----- SUPPLIED RECORDS -----

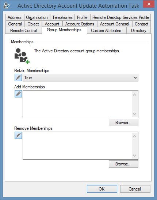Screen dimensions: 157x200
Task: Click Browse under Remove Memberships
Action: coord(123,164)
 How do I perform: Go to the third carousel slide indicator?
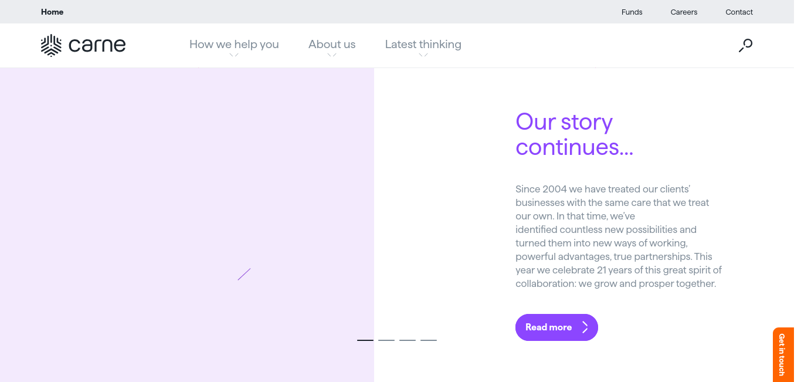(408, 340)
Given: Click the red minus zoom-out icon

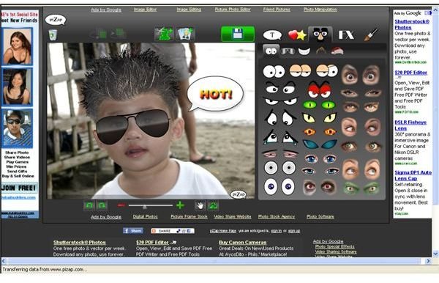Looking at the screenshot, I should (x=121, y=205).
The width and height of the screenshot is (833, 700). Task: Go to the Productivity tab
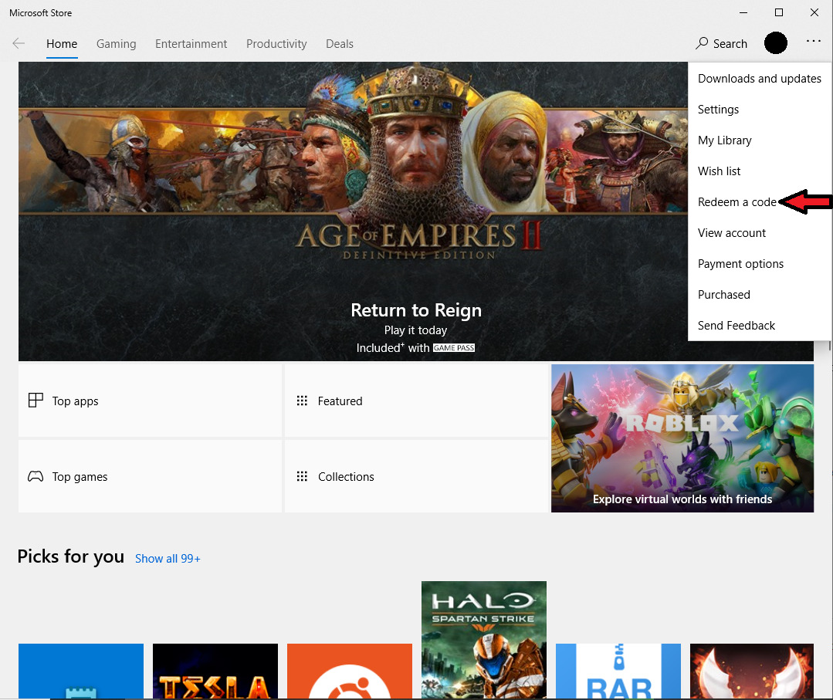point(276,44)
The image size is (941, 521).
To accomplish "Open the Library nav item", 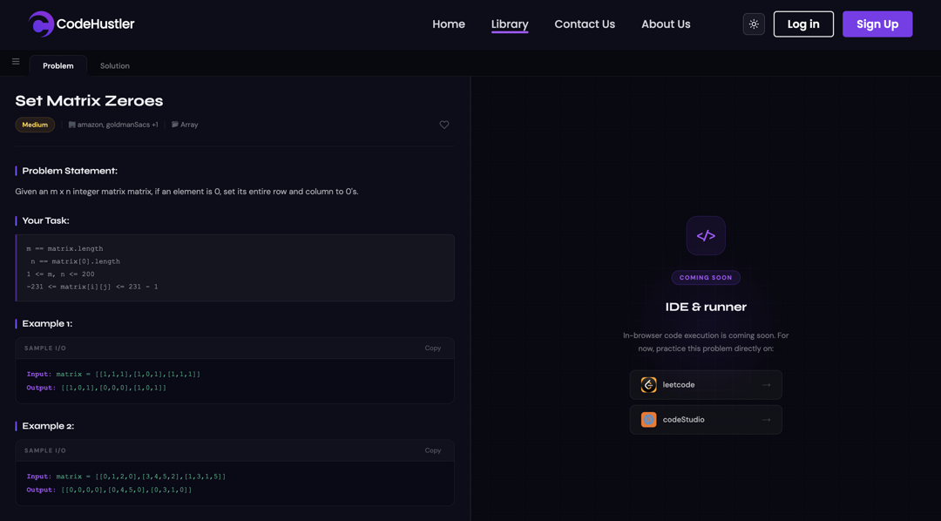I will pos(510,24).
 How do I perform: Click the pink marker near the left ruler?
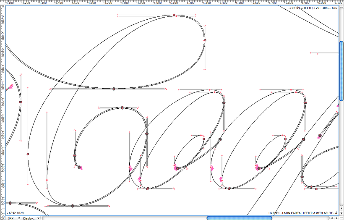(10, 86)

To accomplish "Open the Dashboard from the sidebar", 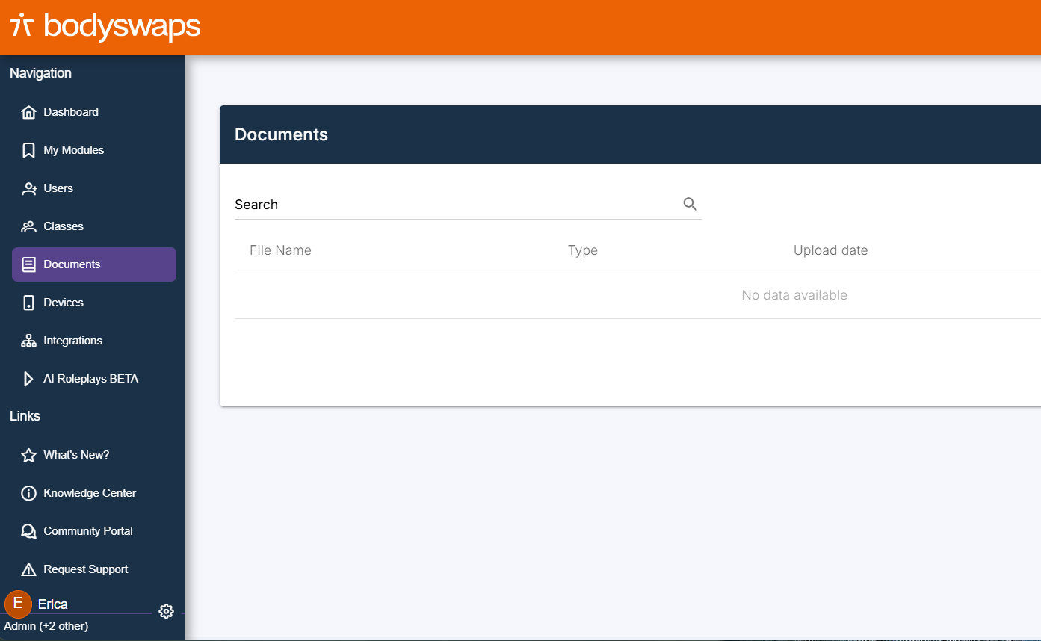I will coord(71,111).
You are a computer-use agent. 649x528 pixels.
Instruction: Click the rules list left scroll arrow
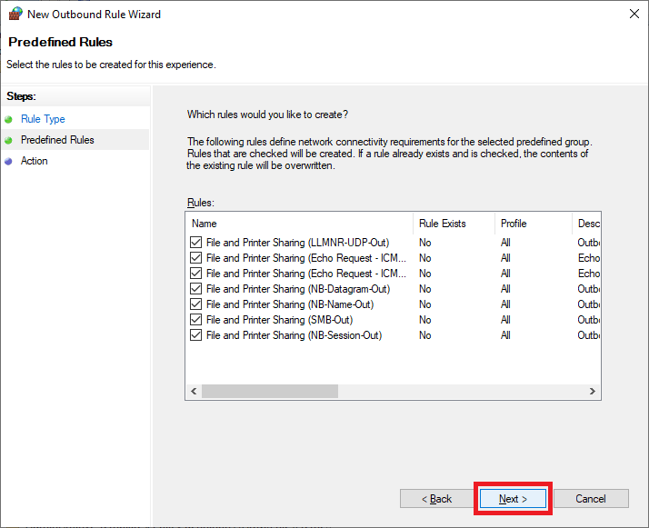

-----

Take the line containing "You are a computer-use agent. 649x528 pixels." and every line after it through the end of the data, and write them out exactly, with no pictures.

### TASK ANSWER:
You are a computer-use agent. 649x528 pixels.
Instruction: Click the rules list left scroll arrow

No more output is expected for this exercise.